As guests joined the party, Will Munro collected cover charge and welcomed almost every guest by name. Munro also hosted Vazaleen, a queer rock club held on the last Friday of every month. Both nights are part of a queer rock scene that’s growing at the Elmo and will likely scatter if the new owner closes down the club on November 1 to build a dance studio. “This night is important because it showcases women in all personas whether they are male drags [or] cross dressers,” says Munro. “Diversity of gender isn’t represented well in society and it has every right to be expressed.”
The performers didn’t have any problems expressing their personas. Mo B. Dick, who owned the original Club Casanova in New York, was the show’s ringleader. Her jokes were full of sexual energy and equally sexual humour as she introduced each act.
Thirty-three-year-old Mandy Siege nicknamed Mutha Fucka MC, came all the way from Melbourned, Australia. Known as the “original Aussie gangster rapper,” her painted-on goatee and back-framed glasses excentuated her mannish look.
“This is an incredible opportunity to shape masculinity in all forms,” she says. “It’s almost a female masculinity in the sense that you don’t have to be a man. I feel more brilliant as a person and ironically more womanly because of this lifestyle.” On stage, she kept the ladies cheering with lyrics about her girlfriend, Donna.
The only performer with a real penis was 29-year-old Antonio Caputo, “The German Gigolo.” Hailing from Berlin, he began 10 years ago as a go-go dancer at lesbian parties. In his stylish, ivory pimp-like suit and black hair, he squealed his patriotism over the music, “I love Germany!” before hitting the stage.
The energy radiating from this German was contagious. I found myself smiling in his presence and I knew he would be a hit with the dykes. After belting out Just A Gigolo/I Ain’t Got Nobody by David Lee Roth, he shouted to the ladies, “If you like my show, my name is Antonio Caputo!

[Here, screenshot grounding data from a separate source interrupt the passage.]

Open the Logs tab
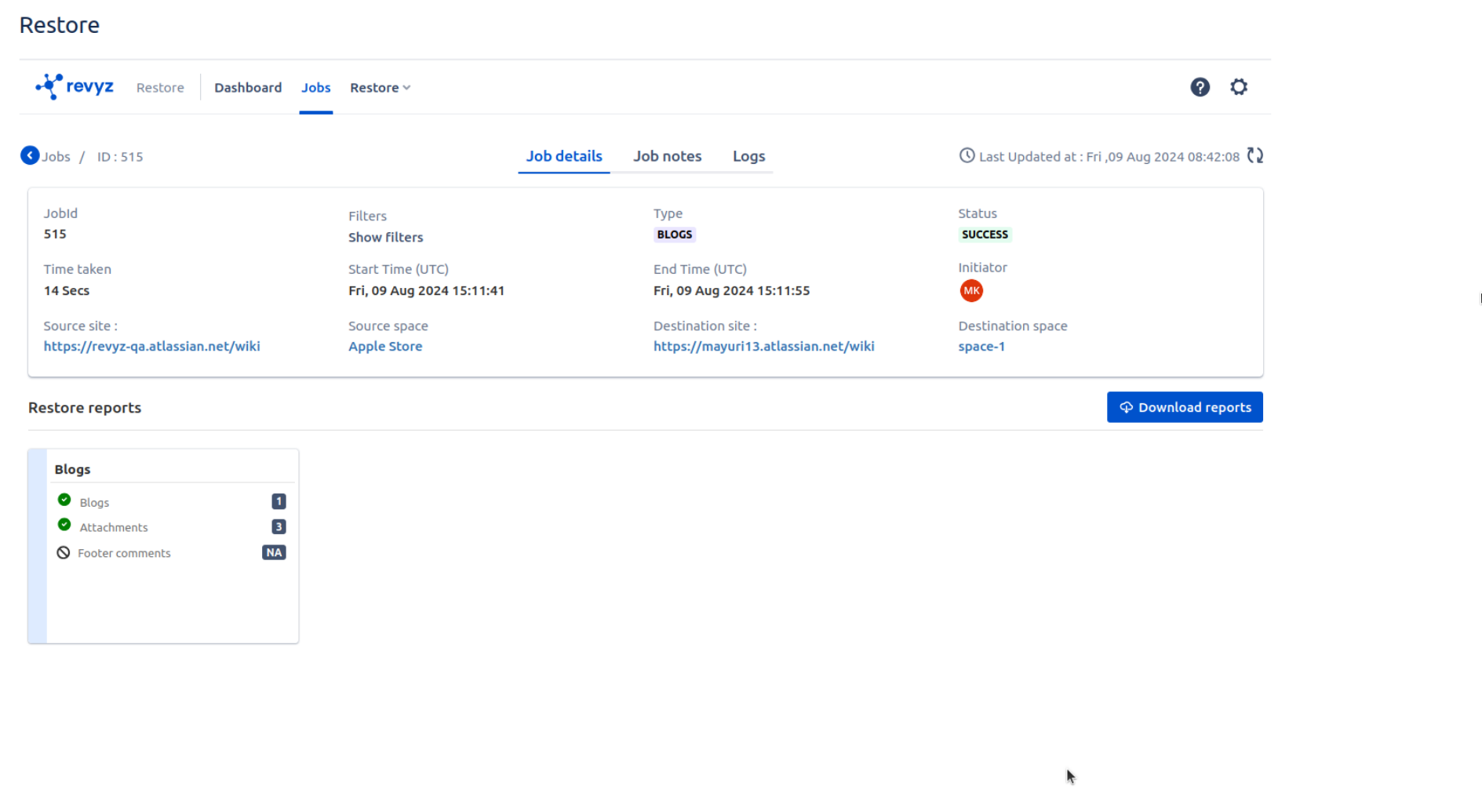The height and width of the screenshot is (812, 1482). 748,156
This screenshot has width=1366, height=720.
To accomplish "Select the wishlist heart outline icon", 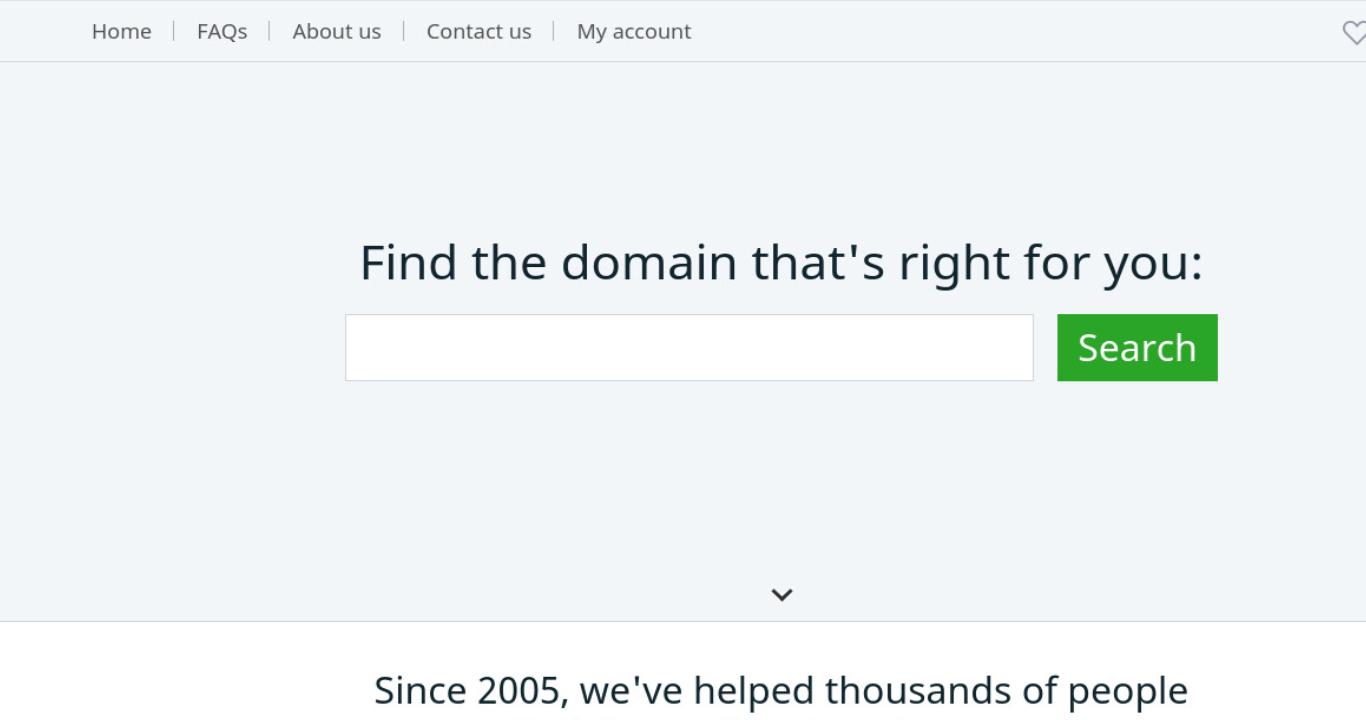I will click(x=1354, y=33).
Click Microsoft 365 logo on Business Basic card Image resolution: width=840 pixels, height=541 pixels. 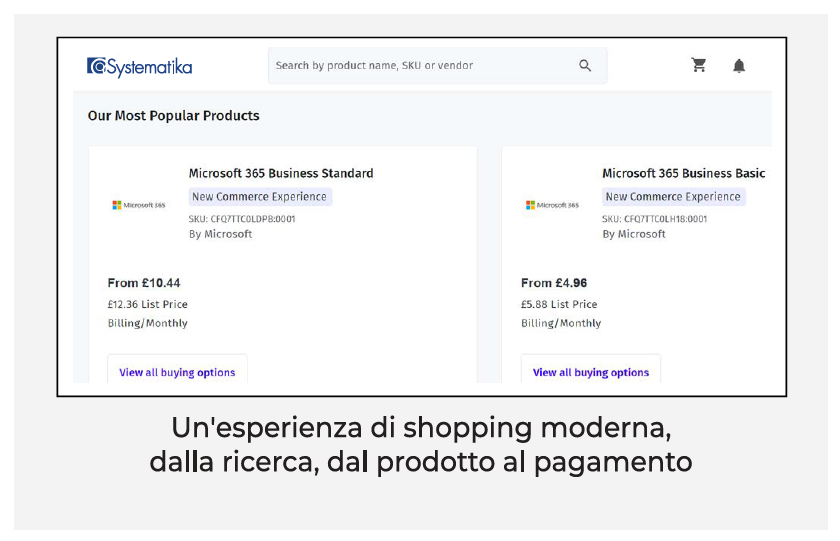[x=552, y=205]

If you don’t like my show, my name is still Antonio Caputo!”
Caputo’s eyes turned serious as he added that sexuality isn’t something you open like a drawer, take out, put back in, and then close. “For me it’s about getting the most out of my life and being truly happy.”
Miss Ham Hock, the 1987 Pork Pageant Product Queen of Arkansas, was another colourful performer, to say the least. At 33, Hock (her real name is Lora Marie Williams) is a singer, actress and activist who lives in New York. She said that the night was about expending people’s consciousness.
“We represent the extreme – the far side of sexuality,” says Hock, who says she’s a gay man trapped in a woman’s body. “I am on the frontier of sexual freedom. I can be a woman, then a man, then go back again.” The twisted beauty queen stood well over six feet in her leopard print dress and high heels as she belted out Broadway tunes and shook her almost-bare bottom to the ecstatic crowd.
The top floor of the Elmo was a blast for any sexual preference and it would be a shame to see this disappear. I went without knowing what to expect and was pleasantly surprised by the hour and a half show of sexual humour, raunchy talk, big, blonde wigs, gruff leather get-ups and self-expression.
I’ll never look at James Dean the same way again.